´Acabou Era Palocci´, decreta Tarso

O ministro das Relações Institucionais, Tarso Genro, defendeu nesta domingo a definição de metas de crescimento para o País e a realização de uma reforma política no primeiro semestre do próximo governo. Tarso afirmou que "acabou a Era Palocci no Brasil", numa referência à orientação do ex-ministro da Fazenda Antonio Palocci Filho na política econômica. "Até posso te dizer que, no primeiro ano, ele prestou bom serviços. Mas, taxas baixas de crescimento, preocupação neurótica com a inflação, sem pensar em distribuição de renda e crescimento, isso terminou", avaliou o ministro, que votou na 36ª seção da 160ª zona, em Porto Alegre.Tarso argumentou que a reforma política precisa ser feita no primeiro semestre, porque, depois, começa o fluxo de discussões para as próximas eleições municipais.

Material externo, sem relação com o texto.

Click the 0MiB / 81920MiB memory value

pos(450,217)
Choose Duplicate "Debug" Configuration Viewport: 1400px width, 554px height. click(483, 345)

Ele defendeu a reforma baseada em três pontos: fidelidade partidária, voto em lista e financiamento público de campanha. "É essencial, porque vai desobstruir o sistema político, que está bloqueado por deformações que são originárias por poderes regionalizados, partidos que não têm capilaridade nacional, que não apresentam base parlamentar sólida", avaliou.Citou como exemplo o PMDB, onde metade vota com o governo e o restante contra. Como partido "centrista", disse que o PMDB pode jogar um papel importante no futuro, mas precisará ser "coesionado". "O PMDB pode jogar um papel de equilíbrio no próximo governo", projetou Tarso.Sobre o PSDB, afirmou que o partido é divido entre uma ala de direita, mais conservadora, que ele não quis personalizar, e outra mais democrática e centrista, na qual identificou o governador eleito de São Paulo, José Serra, e o governador reeleito de Minas Gerais, Aécio Neves. Ele disse considerar que a maior parte do PSDB vai apoiar a governabilidade. "A hegemonia no PSDB é de um partido democrático", declarou.Tarso votou acompanhado dos colegas de ministério Dilma Rousseff, da Casa Civil, e Guilherme Cassel, do Desenvolvimento Agrário. Eles participaram de um café da manhã com o candidato ao governo gaúcho pela Frente Popular (PT-PCdoB), Olívio Dutra em um hotel de Porto Alegre. Tarso e Dilma embarcam às 16 horas para São Paulo, onde acompanharão a apuração dos votos.